The momentary exposure of Ms Jackson’s nipple to television viewers watching the 2004 American Super Bowl resulted in an indecency case that recently went to the federal appeal court in Philadelphia. The issue occupying thousands of hours of lawyer and judge time is whether the exposure should be punished as an act of broadcasting indecency or excused as a “wardrobe malfunction”.
How does English law deal with alleged indecency? Nothing as petty as a fleeting flash of nipple would occupy the British courts in similar circumstances. In the UK, broadcasters must not include anything in their programmes that would offend against “good taste and decency”. But a broadcaster would not be prosecuted for something unplanned that lasted only for a few seconds.
In law, defining what is “indecent” is difficult. Sometimes the law gets around the difficulties by being very specific. For example, the offence known as “indecent exposure” (under the Sexual Offences Act 2003) makes its a crime for a man to expose his genitals. Not only is the crime that precise but - for a conviction - the exposure must be intentional and the culprit must intend that some one will see “and be caused alarm or distress”.

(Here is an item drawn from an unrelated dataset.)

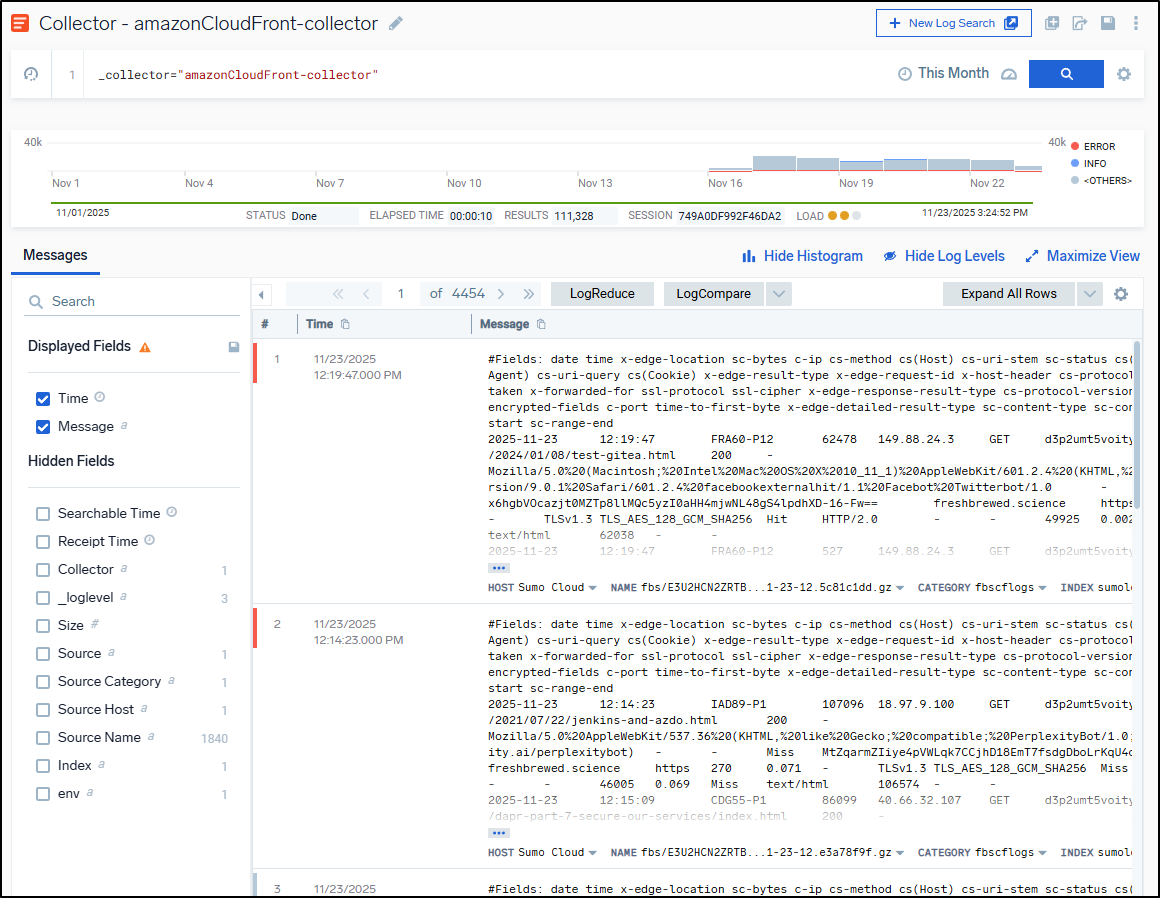
Task: Click the LogReduce button
Action: pyautogui.click(x=602, y=294)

For other wrongs that include indecency, the law has to use other tests. The crime of “indecent assault” is, technically, now called sexual assault. This is a serious offence punishable with up to ten years’ imprisonment. What makes the assault so serious is the sexual element. The crime is defined as a situation where A intentionally touches B sexually, where B doesn’t consent to the touching and A doesn’t reasonably believe that B consents. The test for whether the touching is sexual is in two parts. Touching will be sexual if it is either naturally sexual, like touching someone’s sexual organs, or if it is judged to be sexual in the circumstances. One case involved a man who had grabbed a girl’s tracksuit bottoms in the area of her pocket and tried to cover her mouth, having first said, as he approached, “Do you fancy a shag?” Touching someone’s tracksuit bottoms or their mouth is not necessarily sexual but it could be, and was found to be so in that situation. He was convicted.

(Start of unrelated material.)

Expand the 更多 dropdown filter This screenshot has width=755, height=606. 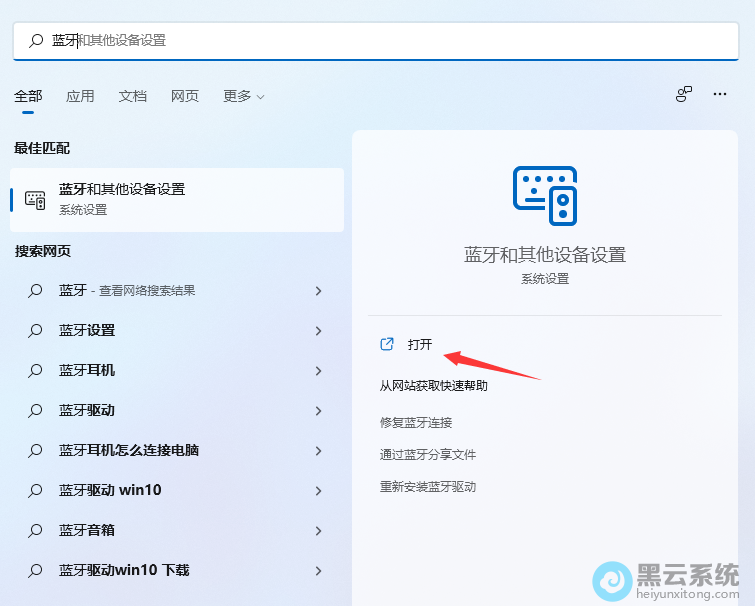244,96
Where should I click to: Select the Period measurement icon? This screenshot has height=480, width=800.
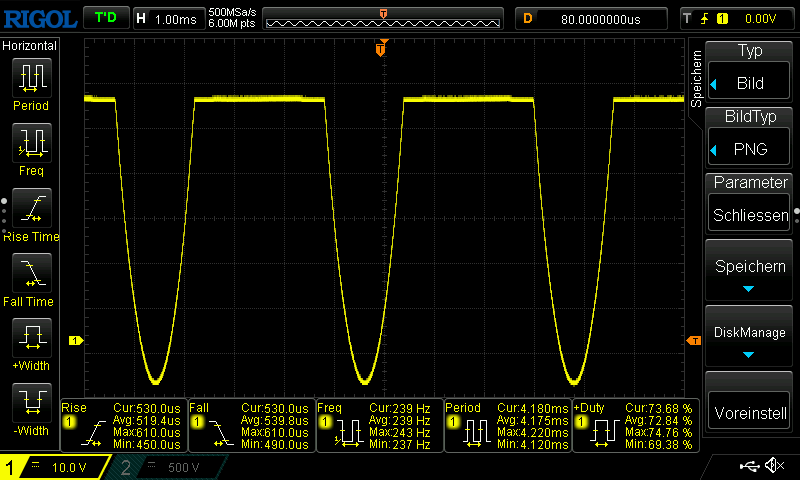[x=30, y=78]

Outraging public decency is another crime. It is an offence for a person “in public” to commit “an act of such a lewd, obscene or disgusting nature as to amount to an outrage to public decency”. (It is illegal regardless of whether it tends “to deprave and corrupt” those who actually see it.)
“In public” means that the conduct must occur in a place where there was a real possibility at the time that at least two members of the general public might see it, although not necessarily simultaneously. The offence is not limited to acts involving a sexual element. It has been applied, for example, to disinterring a corpse.

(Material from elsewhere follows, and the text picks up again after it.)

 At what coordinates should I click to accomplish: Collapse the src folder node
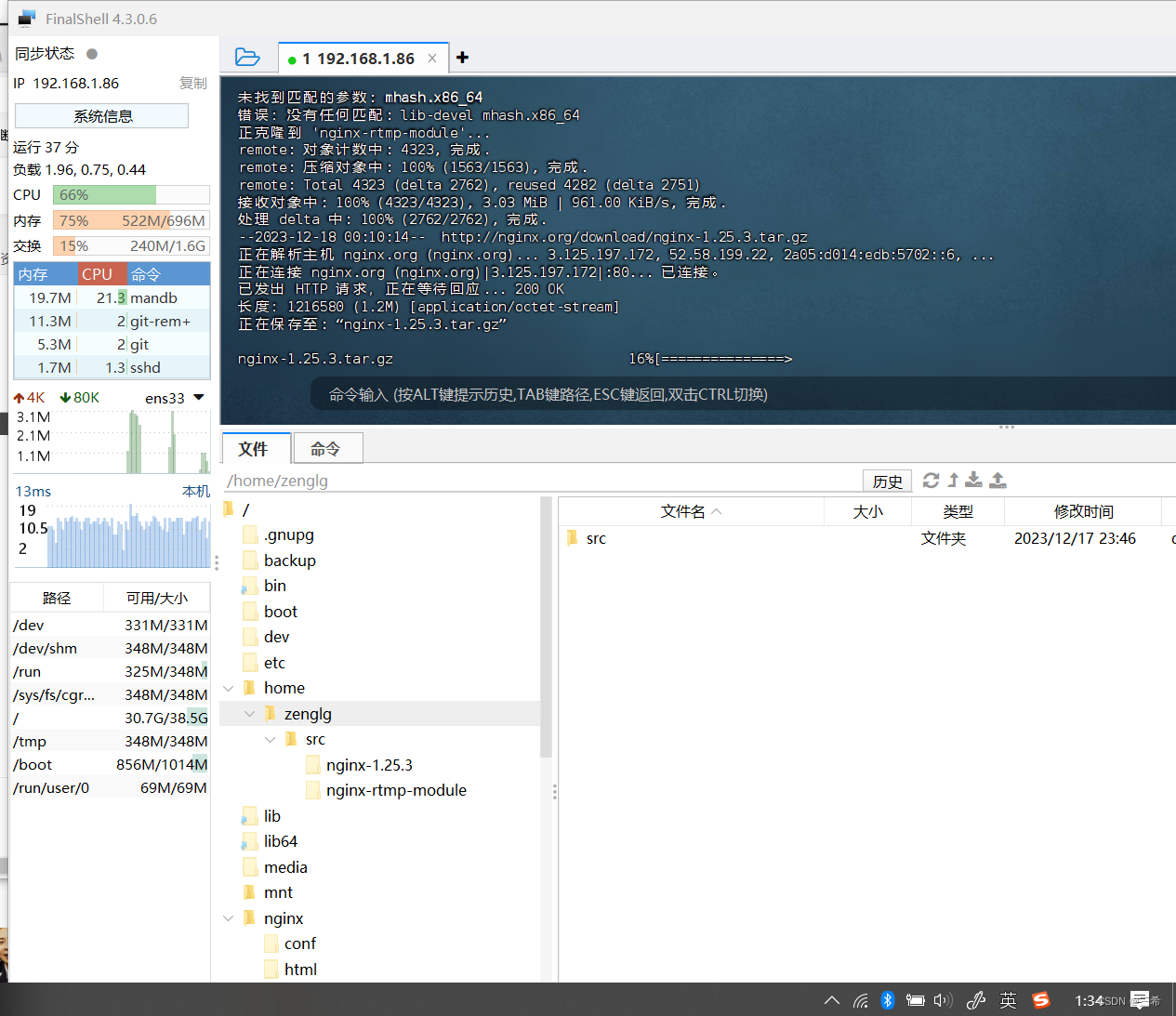click(271, 738)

Earlier this summer, two 21-year old women were prosecuted for the crime of outraging public decency after they performed a deliberate “wardrobe malfunction”. Abbi-Louise Maple and Rachel Marchant lifted their tops and flashed their bare chests at a CCTV camera before collapsing in giggles on the beach at Worthing, West Sussex. The CCTV operator called the police and minutes later the two girls were arrested, interrogated and then charged. The offence carries a maximum sentence of six months prison or a £5,000 fine if tried in the magistrates’ court or worse if tried in the Crown Court. Miss Maple said: “There was nobody else around that we could see. The beach was empty, so we didn't think it would be a problem”. The case was eventually dropped by the Crown Prosecution Service after it said it was not in the public interest to proceed with the case.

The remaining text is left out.